The diagram below shows key system components and interfaces they provide. Let’s walk through them.

IoT Hub Transports

IoT Hub provides MQTT, HTTP, CoAP and LwM2M based APIs that are available for your device applications/firmware. Each of the protocol APIs are provided by a separate server component and is part of IoT Hub “Transport Layer”. MQTT Transport also provides Gateway APIs to be used by gateways that represent multiple connected devices and/or sensors.

Once the Transport receives the message from device, it is parsed and pushed to durable Message Queue. The message delivery is acknowledged to device only after corresponding message is acknowledged by the message queue.

IoT Hub Core

IoT Hub Core is responsible for handling REST API calls and WebSocket subscriptions. It is also responsible for storing up to date information about active device sessions and monitoring device connectivity state. IoT Hub Core uses Actor System under the hood to implement actors for main entities: tenants and devices. Platform nodes can join the cluster, where each node is responsible for certain partitions of the incoming messages.

IoT Hub Rule Engine

IoT Hub Rule Engine is the heart of the system and is responsible for processing incoming messages. Rule Engine uses Actor System under the hood to implement actors for main entities: rule chains and rule nodes. Rule Engine nodes can join the cluster, where each node is responsible for certain partitions of the incoming messages.
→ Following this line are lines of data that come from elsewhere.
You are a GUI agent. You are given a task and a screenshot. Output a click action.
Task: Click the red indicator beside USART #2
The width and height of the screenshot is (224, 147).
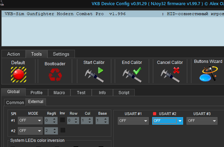pos(155,114)
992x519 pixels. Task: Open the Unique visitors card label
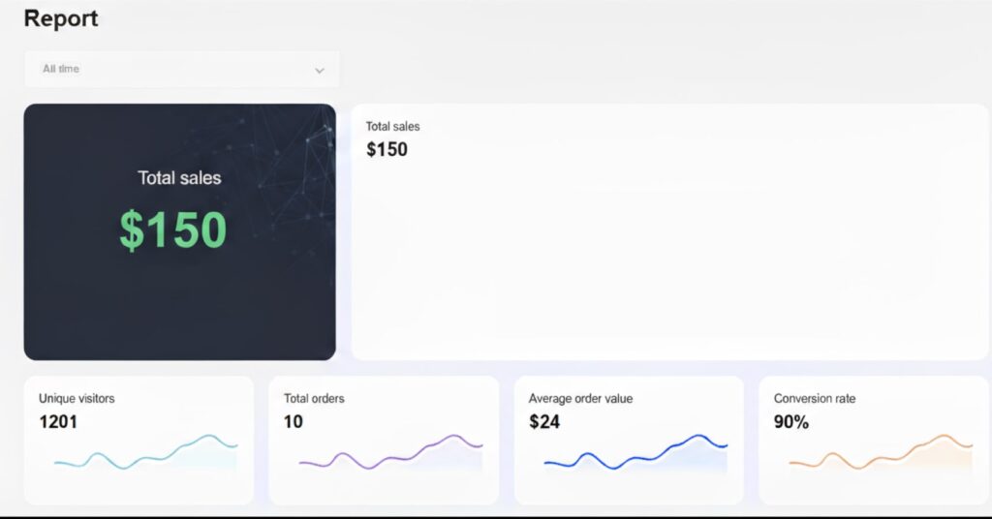pyautogui.click(x=77, y=399)
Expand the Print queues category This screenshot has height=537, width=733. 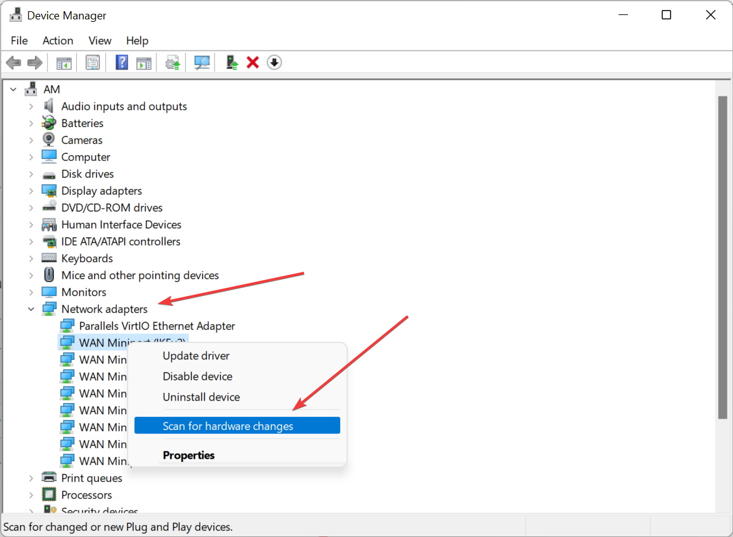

Rule Engine subscribes to incoming data feed from queue(s) and acknowledge the message only once it is processed. There are multiple strategies available that control the order or message processing and the criteria of message acknowledgement. See submit strategies and processing strategies for more details.

IoT Hub Rule Engine may operate in two modes: shared and isolated. In shared mode, rule engine process messages that belong to multiple tenants. In isolated mode Rule Engine may be configured to process messages for specific tenant only.

IoT Hub Web UI

IoT Hub provides a lightweight component written using Express.js framework to host static web ui content. Those components are completely stateless and no much configuration available. The static web UI contains application bundle. Once it is loaded, the application starts using the REST API and WebSockets API provided by IoT Hub Core.

Message Queues are awesome!

IoT Hub supports multiple message queue implementations: Kafka, RabbitMQ, AWS SQS, Azure Service Bus and Google Pub/Sub. We plan to extend this list in the future. Using durable and scalable queues allow IoT Hub to implement back-pressure and load balancing. Back-pressure is extremely important in case of peak loads.
We provide “abstraction layer” over specific queue implementations and maintain two main concepts: topic and topic partition. One topic may have configurable number of partitions. Since most of the queue implementations does not support partitions, we use topic + “.” + partition pattern.

IoT Hub message Producers determines which partition to use based on the hash of entity id. Thus, all messages for the same entity are always pushed to the same partition. IoT Hub message Consumers coordinate using Zookeeper and use consistent-hash algorithm to determine list of partitions that each Consumer should subscribe to. While running in microservices mode, each service also has the dedicated “Notifications” topic based on the unique service id that has only one partition.

IoT Hub uses following topics:

  • tb_transport.api.requests: to send generic API calls to check device credentials from Transport to IoT Hub Core.
  • tb_transport.api.responses: to receive device credentials verification results from IoT Hub Core to Transport.
  • tb_core: to push messages from Transport or Rule Engine to IoT Hub Core. Messages include session lifecycle events, attribute and RPC subscriptions, etc.
  • tb_rule_engine: to push messages from Transport or IoT Hub Core to Rule Engine. Messages include incoming telemetry, device states, entity lifecycle events, etc.

Programming languages and third-party

IoT Hub back-end is written in Java, but we also have some micro-services based on Node.js. IoT Hub front-end is a SPA based on Angular 9 framework.